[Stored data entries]
■ ■ ■ ■ ■

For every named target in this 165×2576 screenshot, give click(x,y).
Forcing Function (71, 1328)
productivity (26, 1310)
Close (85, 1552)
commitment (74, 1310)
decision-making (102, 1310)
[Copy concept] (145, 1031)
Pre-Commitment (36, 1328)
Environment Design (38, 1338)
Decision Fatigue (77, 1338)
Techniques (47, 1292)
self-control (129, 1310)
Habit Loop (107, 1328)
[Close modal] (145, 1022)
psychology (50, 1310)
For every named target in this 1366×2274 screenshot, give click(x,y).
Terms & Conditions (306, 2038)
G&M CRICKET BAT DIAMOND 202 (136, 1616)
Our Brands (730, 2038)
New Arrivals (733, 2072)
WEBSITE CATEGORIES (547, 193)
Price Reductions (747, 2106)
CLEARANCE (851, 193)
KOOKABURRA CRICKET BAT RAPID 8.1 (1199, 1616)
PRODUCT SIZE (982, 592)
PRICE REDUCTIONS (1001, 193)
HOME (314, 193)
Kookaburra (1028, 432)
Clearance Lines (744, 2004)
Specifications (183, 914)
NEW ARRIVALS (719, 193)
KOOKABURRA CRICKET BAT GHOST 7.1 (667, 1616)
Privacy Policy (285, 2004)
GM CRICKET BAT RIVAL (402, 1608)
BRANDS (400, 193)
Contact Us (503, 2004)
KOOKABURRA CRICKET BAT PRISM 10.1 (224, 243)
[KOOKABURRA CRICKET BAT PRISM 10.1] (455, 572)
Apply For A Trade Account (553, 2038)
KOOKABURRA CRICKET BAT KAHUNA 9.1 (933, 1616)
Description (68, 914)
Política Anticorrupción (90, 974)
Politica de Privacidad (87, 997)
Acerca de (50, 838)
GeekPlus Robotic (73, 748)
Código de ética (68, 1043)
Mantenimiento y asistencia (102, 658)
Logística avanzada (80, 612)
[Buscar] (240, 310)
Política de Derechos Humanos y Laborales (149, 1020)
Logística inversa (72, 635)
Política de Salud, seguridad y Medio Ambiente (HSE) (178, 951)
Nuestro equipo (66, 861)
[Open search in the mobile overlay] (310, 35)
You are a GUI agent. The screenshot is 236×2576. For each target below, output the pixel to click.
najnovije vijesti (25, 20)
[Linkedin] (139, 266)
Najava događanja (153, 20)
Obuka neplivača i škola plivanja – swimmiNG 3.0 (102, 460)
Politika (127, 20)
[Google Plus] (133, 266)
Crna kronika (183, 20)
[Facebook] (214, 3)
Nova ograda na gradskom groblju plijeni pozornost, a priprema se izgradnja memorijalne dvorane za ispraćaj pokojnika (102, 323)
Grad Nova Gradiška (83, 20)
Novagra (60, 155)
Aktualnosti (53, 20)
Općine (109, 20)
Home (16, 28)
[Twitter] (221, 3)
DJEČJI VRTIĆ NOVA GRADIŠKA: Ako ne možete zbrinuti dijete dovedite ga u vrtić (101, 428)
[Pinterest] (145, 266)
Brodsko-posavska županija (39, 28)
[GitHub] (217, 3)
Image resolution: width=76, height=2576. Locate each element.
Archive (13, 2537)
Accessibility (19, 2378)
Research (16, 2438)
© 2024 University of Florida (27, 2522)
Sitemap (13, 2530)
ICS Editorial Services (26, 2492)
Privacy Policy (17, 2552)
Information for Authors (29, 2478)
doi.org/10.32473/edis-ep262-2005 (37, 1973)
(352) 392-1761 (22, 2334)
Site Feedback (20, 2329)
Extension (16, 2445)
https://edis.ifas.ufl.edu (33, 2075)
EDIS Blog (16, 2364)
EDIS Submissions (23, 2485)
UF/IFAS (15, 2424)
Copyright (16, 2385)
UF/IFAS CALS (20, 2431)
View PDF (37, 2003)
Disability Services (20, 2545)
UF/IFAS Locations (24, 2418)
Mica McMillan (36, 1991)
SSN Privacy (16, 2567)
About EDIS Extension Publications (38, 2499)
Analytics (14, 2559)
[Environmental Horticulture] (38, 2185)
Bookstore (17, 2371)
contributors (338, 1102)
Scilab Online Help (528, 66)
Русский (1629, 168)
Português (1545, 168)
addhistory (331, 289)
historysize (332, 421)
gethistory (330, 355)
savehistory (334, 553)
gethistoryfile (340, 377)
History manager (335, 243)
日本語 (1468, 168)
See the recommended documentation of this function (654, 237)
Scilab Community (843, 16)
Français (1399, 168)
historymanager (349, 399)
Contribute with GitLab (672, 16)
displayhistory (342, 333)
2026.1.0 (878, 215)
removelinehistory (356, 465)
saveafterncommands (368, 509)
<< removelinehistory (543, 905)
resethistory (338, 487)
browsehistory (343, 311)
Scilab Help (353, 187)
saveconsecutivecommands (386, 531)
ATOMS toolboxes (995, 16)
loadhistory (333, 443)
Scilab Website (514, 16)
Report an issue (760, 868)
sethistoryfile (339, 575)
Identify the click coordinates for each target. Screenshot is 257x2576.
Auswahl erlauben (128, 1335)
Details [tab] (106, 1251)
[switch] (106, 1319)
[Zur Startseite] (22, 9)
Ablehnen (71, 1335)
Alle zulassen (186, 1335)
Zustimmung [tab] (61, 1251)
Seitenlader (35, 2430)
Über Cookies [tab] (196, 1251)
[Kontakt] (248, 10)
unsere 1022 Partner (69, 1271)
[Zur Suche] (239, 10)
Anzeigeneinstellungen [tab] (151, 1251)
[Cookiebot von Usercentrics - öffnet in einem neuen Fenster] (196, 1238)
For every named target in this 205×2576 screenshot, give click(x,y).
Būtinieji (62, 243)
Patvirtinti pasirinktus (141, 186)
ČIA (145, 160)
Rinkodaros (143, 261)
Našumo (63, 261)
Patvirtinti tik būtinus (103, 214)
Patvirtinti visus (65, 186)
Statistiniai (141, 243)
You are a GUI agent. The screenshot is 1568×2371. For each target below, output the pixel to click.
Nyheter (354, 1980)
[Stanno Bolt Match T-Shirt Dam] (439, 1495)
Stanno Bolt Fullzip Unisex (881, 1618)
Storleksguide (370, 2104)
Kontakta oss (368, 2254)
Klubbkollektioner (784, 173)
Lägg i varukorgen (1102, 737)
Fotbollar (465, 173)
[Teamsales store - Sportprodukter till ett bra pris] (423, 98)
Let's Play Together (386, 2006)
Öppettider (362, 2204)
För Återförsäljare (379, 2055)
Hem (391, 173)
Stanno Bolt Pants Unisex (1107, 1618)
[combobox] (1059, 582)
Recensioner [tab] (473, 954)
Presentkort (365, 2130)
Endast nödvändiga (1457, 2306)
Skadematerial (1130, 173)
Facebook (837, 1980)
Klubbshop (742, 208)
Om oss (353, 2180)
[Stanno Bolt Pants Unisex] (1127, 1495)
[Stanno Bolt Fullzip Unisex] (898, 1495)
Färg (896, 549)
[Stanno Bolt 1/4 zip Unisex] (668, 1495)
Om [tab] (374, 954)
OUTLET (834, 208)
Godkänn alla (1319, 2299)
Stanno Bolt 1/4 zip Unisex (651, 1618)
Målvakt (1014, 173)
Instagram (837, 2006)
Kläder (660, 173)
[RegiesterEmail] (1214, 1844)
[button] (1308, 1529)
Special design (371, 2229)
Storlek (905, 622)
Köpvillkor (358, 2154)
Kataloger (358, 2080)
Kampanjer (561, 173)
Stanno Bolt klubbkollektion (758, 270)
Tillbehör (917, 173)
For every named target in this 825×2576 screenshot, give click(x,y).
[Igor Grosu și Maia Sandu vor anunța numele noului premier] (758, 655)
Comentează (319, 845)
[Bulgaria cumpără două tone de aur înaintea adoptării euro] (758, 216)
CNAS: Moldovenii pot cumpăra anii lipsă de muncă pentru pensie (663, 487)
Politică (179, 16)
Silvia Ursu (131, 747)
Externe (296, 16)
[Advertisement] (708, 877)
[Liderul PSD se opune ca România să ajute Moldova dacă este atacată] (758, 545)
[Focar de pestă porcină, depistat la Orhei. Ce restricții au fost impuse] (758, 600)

■ ■ ■ ■ ■

### Task statement
Of all the entries above, repeat only the lines from the line that has "doi.org/10.32473/edis-ep262-2005 (37, 1973)" to the line that has "Scilab Community (843, 16)", both lines included, exactly.

### Solution for this task
doi.org/10.32473/edis-ep262-2005 (37, 1973)
(352) 392-1761 (22, 2334)
Site Feedback (20, 2329)
Extension (16, 2445)
https://edis.ifas.ufl.edu (33, 2075)
EDIS Blog (16, 2364)
EDIS Submissions (23, 2485)
UF/IFAS (15, 2424)
Copyright (16, 2385)
UF/IFAS CALS (20, 2431)
View PDF (37, 2003)
Disability Services (20, 2545)
UF/IFAS Locations (24, 2418)
Mica McMillan (36, 1991)
SSN Privacy (16, 2567)
About EDIS Extension Publications (38, 2499)
Analytics (14, 2559)
[Environmental Horticulture] (38, 2185)
Bookstore (17, 2371)
contributors (338, 1102)
Scilab Online Help (528, 66)
Русский (1629, 168)
Português (1545, 168)
addhistory (331, 289)
historysize (332, 421)
gethistory (330, 355)
savehistory (334, 553)
gethistoryfile (340, 377)
History manager (335, 243)
日本語 (1468, 168)
See the recommended documentation of this function (654, 237)
Scilab Community (843, 16)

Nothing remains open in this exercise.